Functions and CALL Routines

# GEODIST Function

Returns the geodetic distance between two latitude and longitude coordinates.
 Category: Distance

## Syntax

 GEODIST(latitude-1, longitude-1, latitude-2, longitude-2 <,options>)

### Arguments

latitude

is a numeric constant, variable, or expression that specifies the coordinate of a given position north or south of the equator.
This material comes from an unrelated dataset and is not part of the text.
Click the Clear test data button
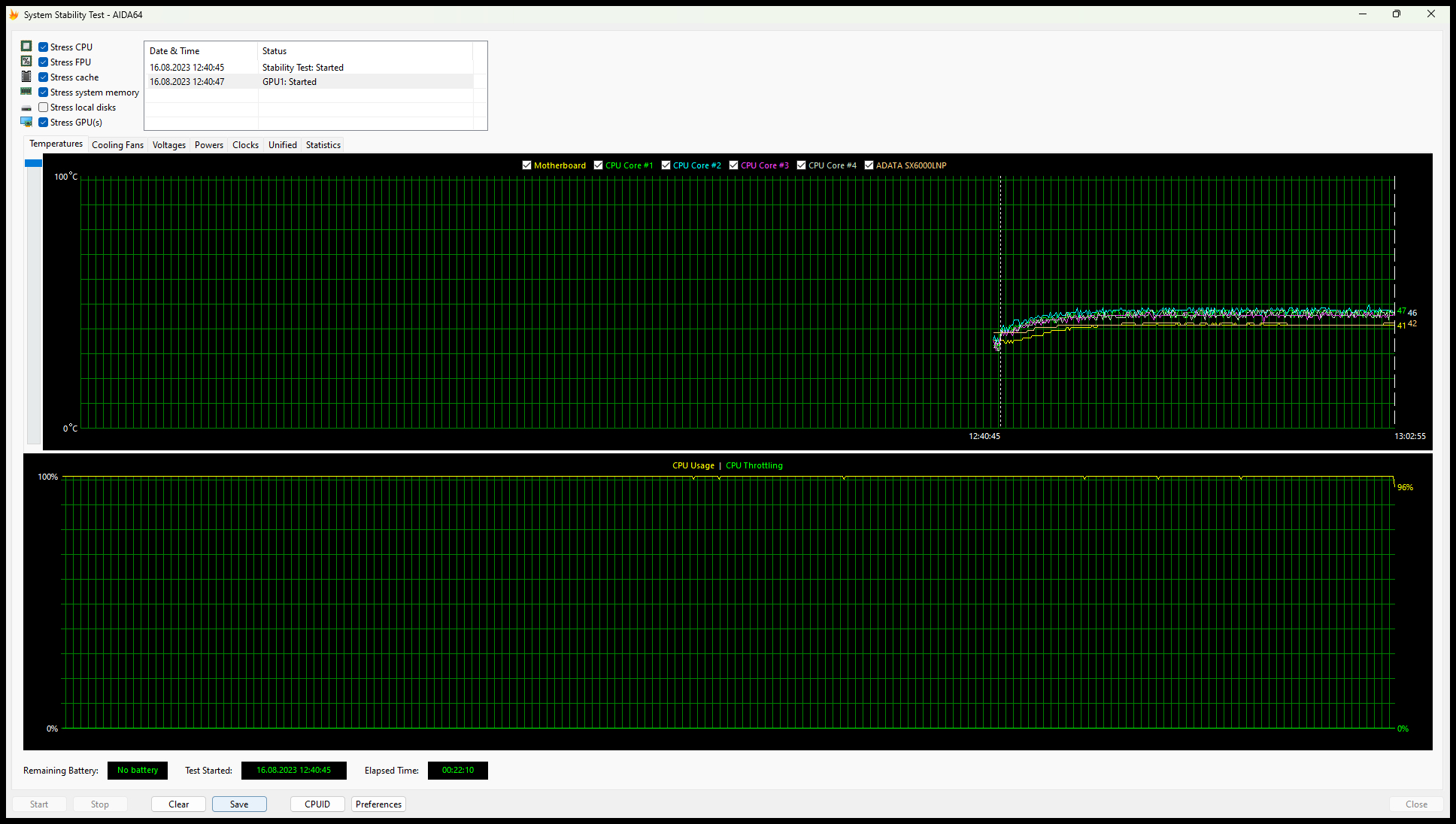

Coordinates that are located north of the equator have positive values; coordinates that are located south of the equator have negative values.

 Restriction: If the value is expressed in degrees, it must be between 90 and -90. If the value is expressed in radians, it must be between pi/2 and -pi/2.
longitude

is a numeric constant, variable, or expression that specifies the coordinate of a given position east or west of the prime meridian, which runs through Greenwich, England. Coordinates that are located east of the prime meridian have positive values; coordinates that are located west of the prime meridian have negative values.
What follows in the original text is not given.